In Afghanistan, Are the Taliban Really Open to Making Peace?
February 27, 2019
As former State Department officials, we have had the opportunity to witness Afghanistan and its citizens up close during momentous times. These include the turbulent period leading up to the brutal Soviet invasion of Afghanistan, in 1979, and the years of repressive rule under the Taliban before 9/11.
We believe another momentous time may be approaching.
Talks are now underway in Qatar between high-level U.S. diplomats, led by special envoy Zalmay Khalilzad, and senior Taliban representatives, led by their deputy leader Mullah Abdul Baradar. They have already agreed in principle to a conditional withdrawal of U.S. and allied troops in exchange for a Taliban pledge not to allow Afghanistan to be a safe haven for international terrorists, like al-Qaeda.
Afghans are watching closely. To date, however, what has not taken place—and must—is direct talks between the Taliban and the government of President Ashraf Ghani, which the Taliban consider “illegitimate.” It will be up to them to achieve a comprehensive internal settlement, one that covers such critical issues as ceasefires, power sharing, constitutional arrangements, and protections for women’s and civil rights.
But as a possible inflection point approaches, we need to know what the Afghan people themselves say about their current situation, and what their hopes and fears are for the future. The Asia Foundation’s 2018 Survey of the Afghan People provides some answers and insights.
The 2018 Survey is the 14th in a series of public opinion polls conducted by the Foundation since 2004, providing a barometer of public opinion in Afghanistan over time.

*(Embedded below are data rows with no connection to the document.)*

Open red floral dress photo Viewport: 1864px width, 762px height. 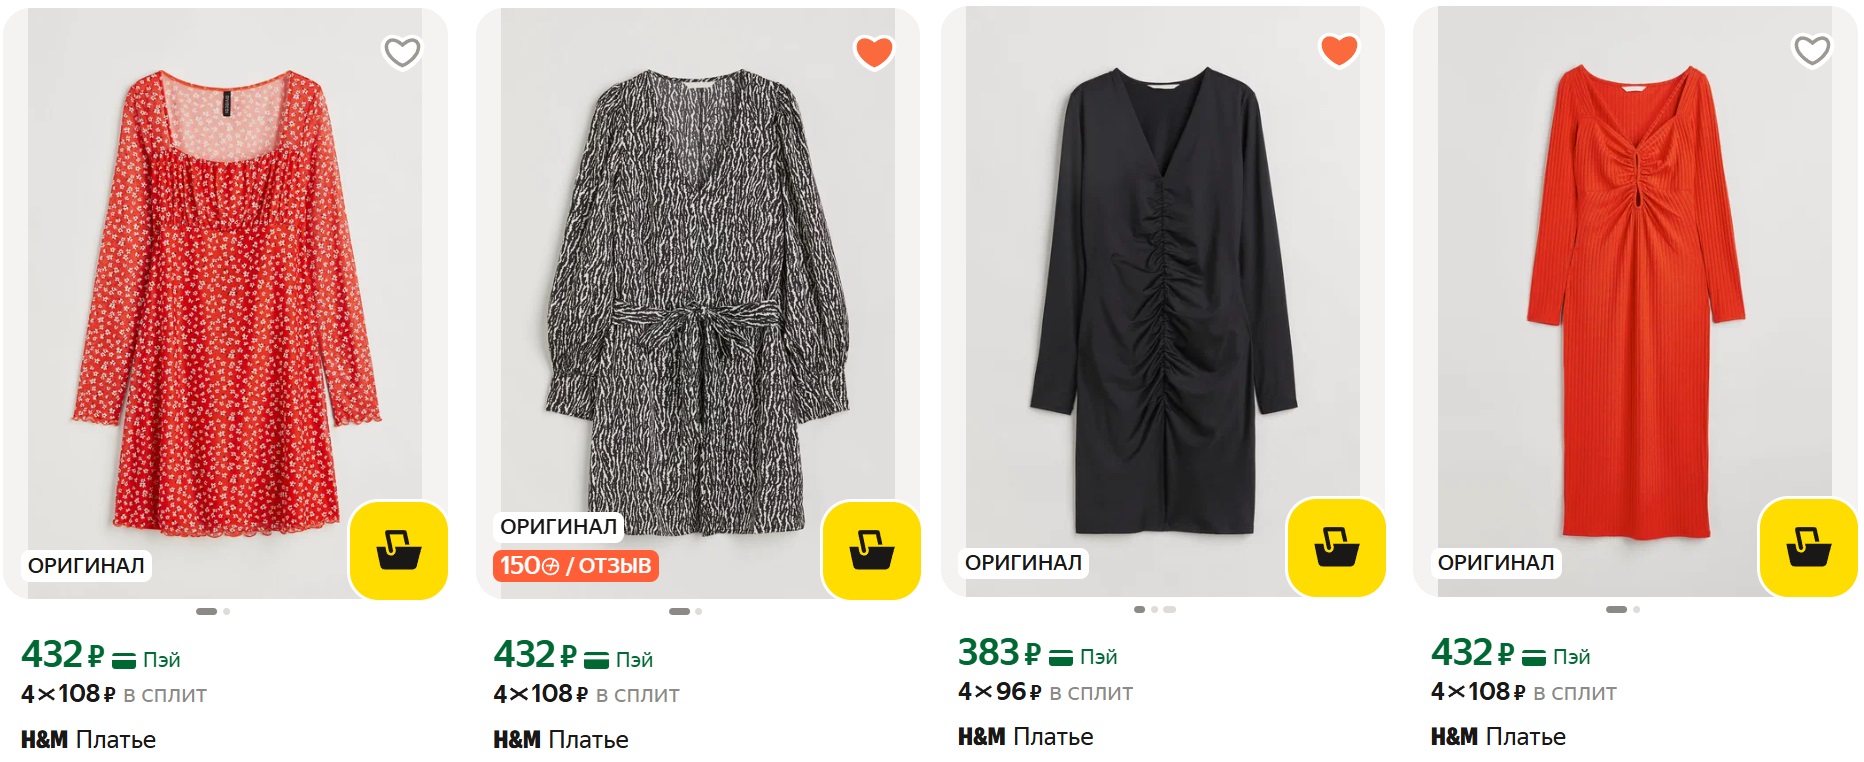click(x=225, y=300)
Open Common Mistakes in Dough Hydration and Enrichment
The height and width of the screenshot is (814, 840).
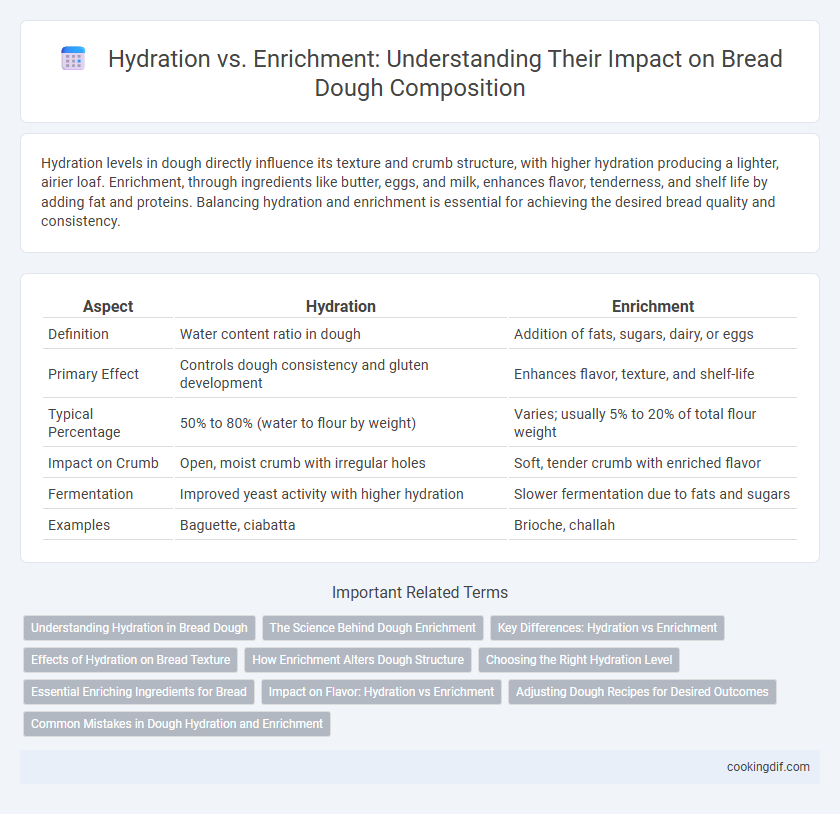pos(177,723)
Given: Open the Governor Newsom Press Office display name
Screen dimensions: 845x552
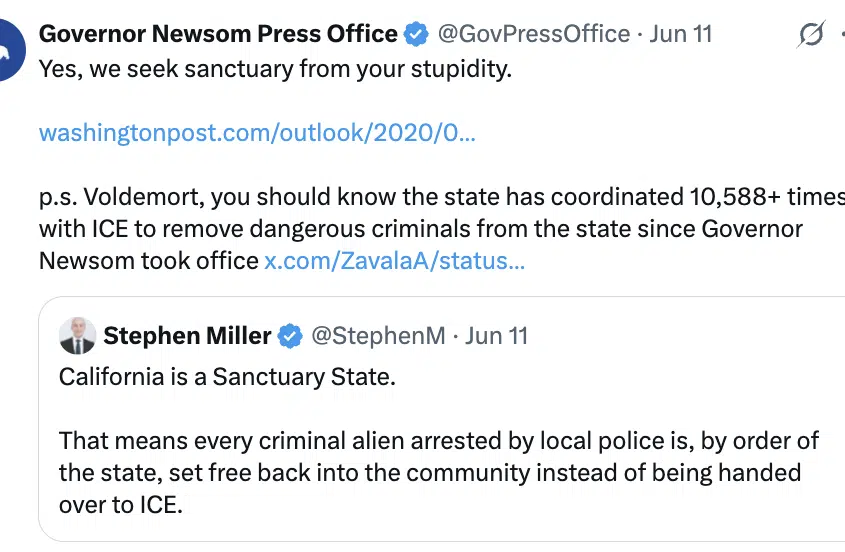Looking at the screenshot, I should pos(218,34).

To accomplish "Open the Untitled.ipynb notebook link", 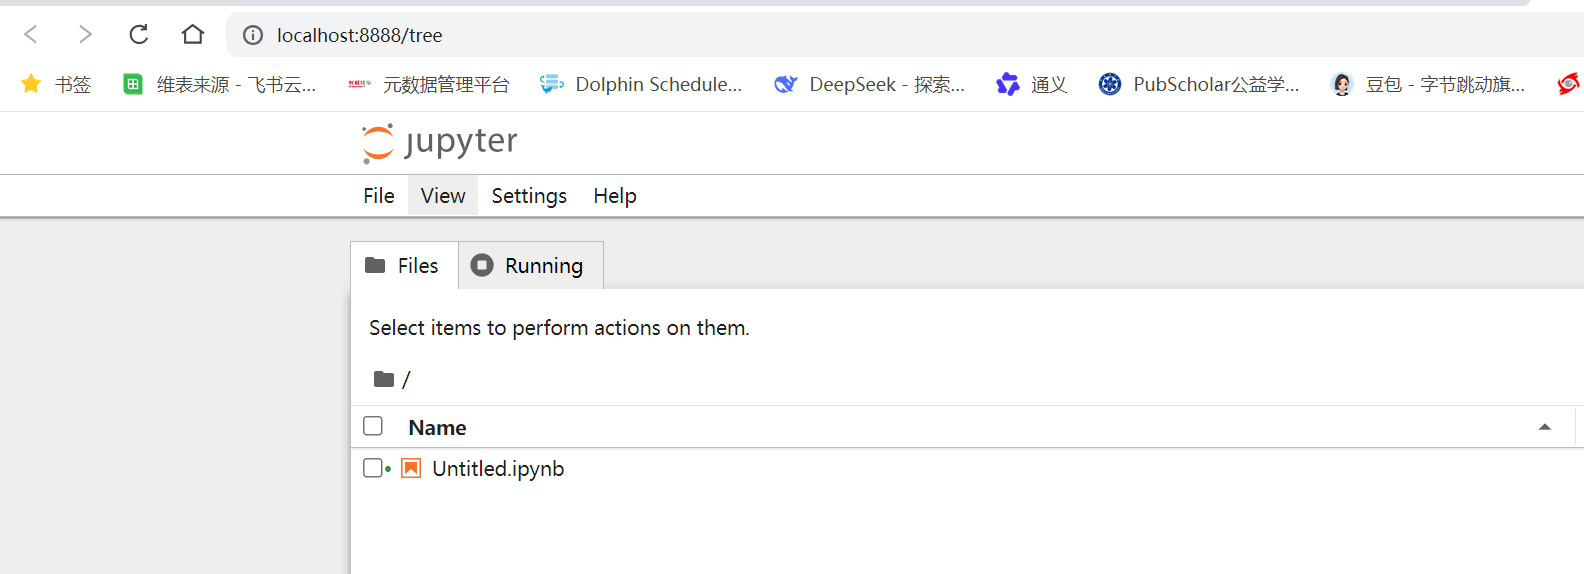I will tap(498, 469).
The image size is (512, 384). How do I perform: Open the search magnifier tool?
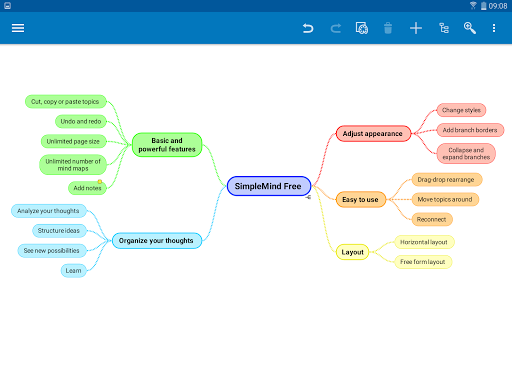point(470,28)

The polling was done in July, a month after the three-day Eid-ul-Fitr ceasefire agreement between the government and the Taliban—the first ever—and three months before last October’s parliamentary elections.
The Survey demonstrates that the Afghan people are clear eyed about the challenges and dangers they face.
While 33% of those polled expressed optimism about Afghanistan’s current direction, 61% believe the country is moving in the wrong direction. With civilian deaths at a record high and the Taliban extending their control over more territory, insecurity (attacks, violence, terrorism) is the most frequently cited reason (73%) for this pessimism, followed by concerns about the economy, including unemployment (38%), and problems with governance (29%) and corruption (14%).
At the same time, despite security setbacks, democratic hopes remain alive. Afghans’ satisfaction with democracy increased to 61% this year (from 57% last year), with women more likely to report satisfaction (66%) than men (57%). Over half of respondents (52%) believed the next election would be free and fair, and 77% had registered to vote. There continues to be strong support for women’s right to vote (88%).
That said, security concerns increasingly impinge on Afghan political participation. Fear while voting is up from 51% last year to 62% this year, with women and urban voters registering an even higher 67%. An overwhelming majority of Afghans (73%) report fear while participating in a peaceful demonstration, whether in the highly guarded capital of Kabul or in the provinces.
Still, they do turn out. The Taliban claimed to have staged 164 attacks on election day, yet 4 million Afghans defied the threats of violence to vote in the October parliamentary election.
And still they continue to support President Ashraf Ghani’s peace overtures to the Taliban and other armed opposition groups. The 2018 Survey found that 53% of respondents believe reconciliation is possible (a slight increase over last year), although there are gender differences. Sixty percent of males believe this; just 46% of women do (they were the most repressed under previous Taliban rule).
Sixty-nine percent of Afghans also believe that incentives—in the form of government assistance, jobs, and housing—should be provided to antigovernment elements as part of a reconciliation process.That is a magnanimous response from those who have borne the brunt of the 17-year civil conflict. The question now is whether the Taliban are actually open to making peace. Most indicators still suggest not. But should they be, a door is open. As the recently departed U.S. military commander, General John Nicholson, Jr., said in his farewell remarks: “It is time for this war in Afghanistan to end.”
Karl F. Inderfurth, adjunct professor at the Elliott School of International Affairs at George Washington University, was assistant U.S. secretary of state for South Asia affairs, 1997–2001. Theodore L. Eliot Jr. was U.S. ambassador to Afghanistan, 1973–1978, and is dean emeritus of the Fletcher School of Law and Diplomacy at Tufts University.